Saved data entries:
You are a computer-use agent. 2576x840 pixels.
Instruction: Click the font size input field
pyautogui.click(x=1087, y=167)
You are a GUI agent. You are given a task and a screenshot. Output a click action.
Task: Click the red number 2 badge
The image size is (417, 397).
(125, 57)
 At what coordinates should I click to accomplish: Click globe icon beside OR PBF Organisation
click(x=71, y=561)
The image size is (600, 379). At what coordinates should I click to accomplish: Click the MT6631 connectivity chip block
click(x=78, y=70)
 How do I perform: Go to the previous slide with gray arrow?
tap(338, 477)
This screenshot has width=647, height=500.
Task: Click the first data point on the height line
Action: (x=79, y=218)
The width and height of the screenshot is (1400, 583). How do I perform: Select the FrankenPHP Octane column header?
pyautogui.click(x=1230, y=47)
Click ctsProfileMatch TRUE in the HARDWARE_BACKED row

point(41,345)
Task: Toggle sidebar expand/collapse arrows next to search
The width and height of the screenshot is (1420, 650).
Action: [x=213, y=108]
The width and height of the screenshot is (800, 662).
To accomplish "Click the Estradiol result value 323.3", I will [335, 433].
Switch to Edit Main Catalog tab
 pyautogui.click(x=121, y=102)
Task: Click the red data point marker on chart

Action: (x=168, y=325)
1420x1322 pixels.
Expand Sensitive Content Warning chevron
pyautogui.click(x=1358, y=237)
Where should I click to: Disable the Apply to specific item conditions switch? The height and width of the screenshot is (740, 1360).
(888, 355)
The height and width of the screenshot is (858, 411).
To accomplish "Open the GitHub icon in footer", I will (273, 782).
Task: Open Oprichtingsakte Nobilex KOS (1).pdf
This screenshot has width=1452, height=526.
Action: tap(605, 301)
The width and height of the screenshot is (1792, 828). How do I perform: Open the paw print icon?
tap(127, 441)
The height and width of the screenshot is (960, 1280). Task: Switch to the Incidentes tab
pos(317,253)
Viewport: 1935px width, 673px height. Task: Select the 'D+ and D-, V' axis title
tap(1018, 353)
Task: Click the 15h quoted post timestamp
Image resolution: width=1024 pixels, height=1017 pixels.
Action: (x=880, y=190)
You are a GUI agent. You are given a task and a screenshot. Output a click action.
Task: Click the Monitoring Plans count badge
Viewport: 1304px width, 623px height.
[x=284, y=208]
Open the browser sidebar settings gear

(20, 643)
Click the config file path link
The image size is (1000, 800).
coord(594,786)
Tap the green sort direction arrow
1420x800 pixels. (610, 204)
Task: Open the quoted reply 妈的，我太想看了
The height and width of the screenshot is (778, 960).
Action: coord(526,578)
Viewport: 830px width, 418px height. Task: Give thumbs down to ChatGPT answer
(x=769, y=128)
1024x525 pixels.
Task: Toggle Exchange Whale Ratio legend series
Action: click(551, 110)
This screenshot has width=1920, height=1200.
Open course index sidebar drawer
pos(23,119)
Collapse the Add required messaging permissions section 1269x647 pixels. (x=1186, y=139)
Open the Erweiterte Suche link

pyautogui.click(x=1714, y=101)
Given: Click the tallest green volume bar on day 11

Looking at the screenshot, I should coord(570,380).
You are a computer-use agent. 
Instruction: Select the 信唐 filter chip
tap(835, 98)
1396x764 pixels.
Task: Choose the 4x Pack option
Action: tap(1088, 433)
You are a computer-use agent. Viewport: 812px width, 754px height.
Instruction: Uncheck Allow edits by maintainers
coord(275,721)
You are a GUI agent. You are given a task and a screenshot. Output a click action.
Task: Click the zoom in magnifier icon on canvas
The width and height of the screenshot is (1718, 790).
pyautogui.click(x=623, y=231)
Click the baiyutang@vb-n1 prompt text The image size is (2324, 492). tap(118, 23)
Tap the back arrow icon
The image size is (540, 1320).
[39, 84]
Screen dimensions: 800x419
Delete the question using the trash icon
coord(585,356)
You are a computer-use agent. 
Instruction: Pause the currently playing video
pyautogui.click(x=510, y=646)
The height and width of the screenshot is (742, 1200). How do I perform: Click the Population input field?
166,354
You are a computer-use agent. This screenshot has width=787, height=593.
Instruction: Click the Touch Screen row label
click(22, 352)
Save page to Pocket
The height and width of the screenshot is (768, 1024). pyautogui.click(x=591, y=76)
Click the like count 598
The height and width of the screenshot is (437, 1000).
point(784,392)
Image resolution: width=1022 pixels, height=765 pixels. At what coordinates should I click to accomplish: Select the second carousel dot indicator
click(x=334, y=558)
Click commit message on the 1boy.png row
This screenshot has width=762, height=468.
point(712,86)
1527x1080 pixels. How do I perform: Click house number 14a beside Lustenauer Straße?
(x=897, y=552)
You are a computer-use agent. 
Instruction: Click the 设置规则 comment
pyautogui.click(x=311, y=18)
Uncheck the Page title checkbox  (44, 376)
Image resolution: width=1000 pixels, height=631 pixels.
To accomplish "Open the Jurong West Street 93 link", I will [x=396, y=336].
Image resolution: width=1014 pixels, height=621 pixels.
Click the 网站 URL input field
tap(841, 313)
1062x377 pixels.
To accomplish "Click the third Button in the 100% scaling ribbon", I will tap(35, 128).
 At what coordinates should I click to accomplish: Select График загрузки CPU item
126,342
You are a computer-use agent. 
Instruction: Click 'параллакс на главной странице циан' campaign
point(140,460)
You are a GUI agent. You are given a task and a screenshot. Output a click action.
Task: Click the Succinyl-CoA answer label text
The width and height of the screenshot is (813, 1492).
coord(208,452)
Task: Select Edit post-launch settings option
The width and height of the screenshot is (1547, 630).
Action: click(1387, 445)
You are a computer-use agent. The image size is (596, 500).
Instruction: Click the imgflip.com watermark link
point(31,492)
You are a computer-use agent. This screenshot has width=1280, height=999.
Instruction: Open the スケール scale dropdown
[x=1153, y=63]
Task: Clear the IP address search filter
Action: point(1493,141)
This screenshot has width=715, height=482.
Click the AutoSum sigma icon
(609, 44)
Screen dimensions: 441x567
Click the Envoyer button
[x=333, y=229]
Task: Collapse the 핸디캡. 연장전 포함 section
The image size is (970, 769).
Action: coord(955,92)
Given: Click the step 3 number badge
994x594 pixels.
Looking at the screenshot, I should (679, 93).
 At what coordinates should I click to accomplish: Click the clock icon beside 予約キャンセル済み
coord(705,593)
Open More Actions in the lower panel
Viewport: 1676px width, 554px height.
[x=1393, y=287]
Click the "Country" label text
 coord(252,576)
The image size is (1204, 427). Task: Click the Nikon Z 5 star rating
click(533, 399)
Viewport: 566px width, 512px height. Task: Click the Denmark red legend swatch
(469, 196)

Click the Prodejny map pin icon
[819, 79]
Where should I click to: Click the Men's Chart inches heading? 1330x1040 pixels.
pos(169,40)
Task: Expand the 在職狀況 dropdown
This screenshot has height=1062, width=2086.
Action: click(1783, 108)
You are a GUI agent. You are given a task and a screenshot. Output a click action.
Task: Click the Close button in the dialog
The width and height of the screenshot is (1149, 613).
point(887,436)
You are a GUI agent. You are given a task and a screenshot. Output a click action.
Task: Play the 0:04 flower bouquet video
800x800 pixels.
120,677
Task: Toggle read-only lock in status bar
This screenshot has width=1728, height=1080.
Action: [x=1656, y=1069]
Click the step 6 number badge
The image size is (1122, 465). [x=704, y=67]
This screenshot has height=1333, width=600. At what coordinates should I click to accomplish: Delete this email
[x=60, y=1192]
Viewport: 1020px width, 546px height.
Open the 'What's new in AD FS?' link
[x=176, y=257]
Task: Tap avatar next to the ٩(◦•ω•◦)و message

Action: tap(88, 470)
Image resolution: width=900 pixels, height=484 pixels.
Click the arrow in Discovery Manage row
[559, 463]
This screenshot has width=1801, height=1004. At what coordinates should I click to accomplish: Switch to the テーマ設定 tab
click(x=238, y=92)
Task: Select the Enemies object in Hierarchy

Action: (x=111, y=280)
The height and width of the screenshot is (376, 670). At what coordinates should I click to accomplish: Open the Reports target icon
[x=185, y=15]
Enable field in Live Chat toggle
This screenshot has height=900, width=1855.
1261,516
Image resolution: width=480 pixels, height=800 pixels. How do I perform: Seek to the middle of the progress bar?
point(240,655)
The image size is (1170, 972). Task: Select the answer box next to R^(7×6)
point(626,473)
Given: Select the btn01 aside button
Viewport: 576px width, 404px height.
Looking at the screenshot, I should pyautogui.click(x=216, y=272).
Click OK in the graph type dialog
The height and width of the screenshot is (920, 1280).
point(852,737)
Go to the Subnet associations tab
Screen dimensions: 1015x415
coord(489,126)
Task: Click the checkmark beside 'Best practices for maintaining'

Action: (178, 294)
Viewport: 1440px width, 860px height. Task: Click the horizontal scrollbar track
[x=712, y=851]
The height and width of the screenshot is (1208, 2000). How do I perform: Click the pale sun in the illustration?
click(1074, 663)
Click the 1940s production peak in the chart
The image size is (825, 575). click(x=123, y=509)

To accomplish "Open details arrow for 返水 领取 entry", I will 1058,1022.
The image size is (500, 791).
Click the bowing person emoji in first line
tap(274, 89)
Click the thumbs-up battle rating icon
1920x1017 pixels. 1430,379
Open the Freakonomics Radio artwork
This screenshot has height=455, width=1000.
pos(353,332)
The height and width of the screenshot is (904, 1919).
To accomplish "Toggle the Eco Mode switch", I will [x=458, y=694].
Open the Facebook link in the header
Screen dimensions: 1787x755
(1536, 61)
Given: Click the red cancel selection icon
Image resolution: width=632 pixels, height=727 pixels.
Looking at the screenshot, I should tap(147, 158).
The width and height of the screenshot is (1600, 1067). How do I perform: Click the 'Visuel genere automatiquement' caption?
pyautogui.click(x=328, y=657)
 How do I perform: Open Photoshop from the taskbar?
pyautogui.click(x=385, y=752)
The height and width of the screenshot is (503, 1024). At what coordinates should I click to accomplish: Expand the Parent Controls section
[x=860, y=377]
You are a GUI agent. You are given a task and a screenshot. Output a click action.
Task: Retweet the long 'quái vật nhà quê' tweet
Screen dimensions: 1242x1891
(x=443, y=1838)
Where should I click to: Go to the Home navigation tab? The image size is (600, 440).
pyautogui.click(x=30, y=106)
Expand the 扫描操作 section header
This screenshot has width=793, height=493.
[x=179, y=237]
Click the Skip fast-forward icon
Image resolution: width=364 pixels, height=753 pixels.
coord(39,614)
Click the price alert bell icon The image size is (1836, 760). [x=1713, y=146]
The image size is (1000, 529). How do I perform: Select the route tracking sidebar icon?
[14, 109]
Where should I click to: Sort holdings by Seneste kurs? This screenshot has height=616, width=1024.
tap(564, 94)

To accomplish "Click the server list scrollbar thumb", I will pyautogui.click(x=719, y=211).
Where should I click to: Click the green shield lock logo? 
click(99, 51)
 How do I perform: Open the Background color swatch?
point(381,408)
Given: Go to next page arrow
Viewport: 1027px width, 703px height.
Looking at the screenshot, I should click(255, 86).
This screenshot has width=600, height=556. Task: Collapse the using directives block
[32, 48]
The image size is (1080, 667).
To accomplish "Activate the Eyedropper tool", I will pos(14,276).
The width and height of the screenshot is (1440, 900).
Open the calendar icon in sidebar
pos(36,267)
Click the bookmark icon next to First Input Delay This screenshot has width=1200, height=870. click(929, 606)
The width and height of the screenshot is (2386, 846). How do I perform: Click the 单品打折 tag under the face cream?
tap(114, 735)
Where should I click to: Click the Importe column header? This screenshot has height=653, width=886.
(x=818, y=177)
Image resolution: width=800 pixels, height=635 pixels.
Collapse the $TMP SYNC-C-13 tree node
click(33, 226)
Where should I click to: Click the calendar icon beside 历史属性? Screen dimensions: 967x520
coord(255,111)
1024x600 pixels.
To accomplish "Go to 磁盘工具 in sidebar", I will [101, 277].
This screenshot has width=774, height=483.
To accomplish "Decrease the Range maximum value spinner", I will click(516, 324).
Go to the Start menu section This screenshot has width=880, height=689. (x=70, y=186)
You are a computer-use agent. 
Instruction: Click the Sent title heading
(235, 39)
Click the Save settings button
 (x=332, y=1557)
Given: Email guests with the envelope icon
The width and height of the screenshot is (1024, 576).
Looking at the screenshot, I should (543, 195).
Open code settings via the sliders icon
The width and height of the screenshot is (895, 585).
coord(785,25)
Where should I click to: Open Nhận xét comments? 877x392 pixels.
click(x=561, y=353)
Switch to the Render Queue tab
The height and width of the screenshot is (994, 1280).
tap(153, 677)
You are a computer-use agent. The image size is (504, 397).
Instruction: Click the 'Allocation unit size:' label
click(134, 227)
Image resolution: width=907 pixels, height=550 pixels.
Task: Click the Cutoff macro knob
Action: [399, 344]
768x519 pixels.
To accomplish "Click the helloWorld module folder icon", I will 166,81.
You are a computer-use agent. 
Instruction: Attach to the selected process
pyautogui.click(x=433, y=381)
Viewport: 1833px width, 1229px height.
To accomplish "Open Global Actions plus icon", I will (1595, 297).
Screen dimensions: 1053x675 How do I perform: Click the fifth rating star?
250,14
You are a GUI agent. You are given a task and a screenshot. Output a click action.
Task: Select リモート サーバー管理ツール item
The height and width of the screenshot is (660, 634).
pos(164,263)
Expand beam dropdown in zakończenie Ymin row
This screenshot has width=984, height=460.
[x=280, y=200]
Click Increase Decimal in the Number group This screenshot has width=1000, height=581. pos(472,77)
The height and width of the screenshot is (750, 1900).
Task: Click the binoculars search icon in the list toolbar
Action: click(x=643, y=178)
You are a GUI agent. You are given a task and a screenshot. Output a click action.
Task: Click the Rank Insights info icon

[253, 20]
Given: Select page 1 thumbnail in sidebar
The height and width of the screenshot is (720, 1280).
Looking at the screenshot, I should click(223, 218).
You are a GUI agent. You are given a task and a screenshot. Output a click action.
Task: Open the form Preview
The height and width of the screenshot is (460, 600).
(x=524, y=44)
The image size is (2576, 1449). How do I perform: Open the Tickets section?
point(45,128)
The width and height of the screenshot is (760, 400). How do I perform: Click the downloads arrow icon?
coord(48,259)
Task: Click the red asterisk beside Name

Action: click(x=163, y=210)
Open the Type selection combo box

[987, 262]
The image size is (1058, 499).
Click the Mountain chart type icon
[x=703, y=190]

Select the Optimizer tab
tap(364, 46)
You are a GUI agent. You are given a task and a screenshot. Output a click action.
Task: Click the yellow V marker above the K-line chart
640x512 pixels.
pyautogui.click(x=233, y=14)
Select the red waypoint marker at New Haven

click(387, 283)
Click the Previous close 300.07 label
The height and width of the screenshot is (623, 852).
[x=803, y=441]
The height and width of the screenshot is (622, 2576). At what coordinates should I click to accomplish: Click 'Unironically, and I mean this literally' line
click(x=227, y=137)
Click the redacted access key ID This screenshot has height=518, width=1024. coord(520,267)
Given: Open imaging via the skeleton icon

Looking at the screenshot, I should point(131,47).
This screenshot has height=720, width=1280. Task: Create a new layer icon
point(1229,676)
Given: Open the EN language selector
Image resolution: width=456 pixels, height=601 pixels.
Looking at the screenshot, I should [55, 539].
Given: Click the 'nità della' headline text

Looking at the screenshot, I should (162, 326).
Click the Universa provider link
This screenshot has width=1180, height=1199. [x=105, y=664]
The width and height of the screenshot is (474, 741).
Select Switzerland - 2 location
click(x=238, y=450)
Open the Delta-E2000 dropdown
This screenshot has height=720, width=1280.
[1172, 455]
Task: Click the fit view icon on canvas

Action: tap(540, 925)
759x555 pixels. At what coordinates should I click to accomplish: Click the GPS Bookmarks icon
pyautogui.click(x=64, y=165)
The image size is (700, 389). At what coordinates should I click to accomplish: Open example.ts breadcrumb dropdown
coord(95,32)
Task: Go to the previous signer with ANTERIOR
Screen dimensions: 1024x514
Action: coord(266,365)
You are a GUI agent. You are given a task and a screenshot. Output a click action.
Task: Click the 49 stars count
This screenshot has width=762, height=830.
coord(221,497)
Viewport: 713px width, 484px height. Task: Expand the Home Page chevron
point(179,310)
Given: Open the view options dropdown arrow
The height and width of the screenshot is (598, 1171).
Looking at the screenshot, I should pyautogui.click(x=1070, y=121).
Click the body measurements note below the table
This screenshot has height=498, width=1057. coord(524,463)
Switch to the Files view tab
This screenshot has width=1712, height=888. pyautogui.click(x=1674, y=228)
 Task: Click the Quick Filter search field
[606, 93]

Problem statement: Please return the lines above that run from the line containing "Where should I click to: Disable" to the line containing "Collapse the Add", inclusive, exactly and with no other lines.

Answer box:
Where should I click to: Disable the Apply to specific item conditions switch? The height and width of the screenshot is (740, 1360).
(888, 355)
The height and width of the screenshot is (858, 411).
To accomplish "Open the GitHub icon in footer", I will (273, 782).
Task: Open Oprichtingsakte Nobilex KOS (1).pdf
This screenshot has width=1452, height=526.
Action: tap(605, 301)
The width and height of the screenshot is (1792, 828). How do I perform: Open the paw print icon?
tap(127, 441)
The height and width of the screenshot is (960, 1280). Task: Switch to the Incidentes tab
pos(317,253)
Viewport: 1935px width, 673px height. Task: Select the 'D+ and D-, V' axis title
tap(1018, 353)
Task: Click the 15h quoted post timestamp
Image resolution: width=1024 pixels, height=1017 pixels.
Action: (x=880, y=190)
You are a GUI agent. You are given a task and a screenshot. Output a click action.
Task: Click the Monitoring Plans count badge
Viewport: 1304px width, 623px height.
[x=284, y=208]
Open the browser sidebar settings gear

(20, 643)
Click the config file path link
The image size is (1000, 800).
coord(594,786)
Tap the green sort direction arrow
1420x800 pixels. (610, 204)
Task: Open the quoted reply 妈的，我太想看了
The height and width of the screenshot is (778, 960).
Action: coord(526,578)
Viewport: 830px width, 418px height. Task: Give thumbs down to ChatGPT answer
(x=769, y=128)
1024x525 pixels.
Task: Toggle Exchange Whale Ratio legend series
Action: click(551, 110)
This screenshot has width=1920, height=1200.
Open course index sidebar drawer
pos(23,119)
Collapse the Add required messaging permissions section 1269x647 pixels. (x=1186, y=139)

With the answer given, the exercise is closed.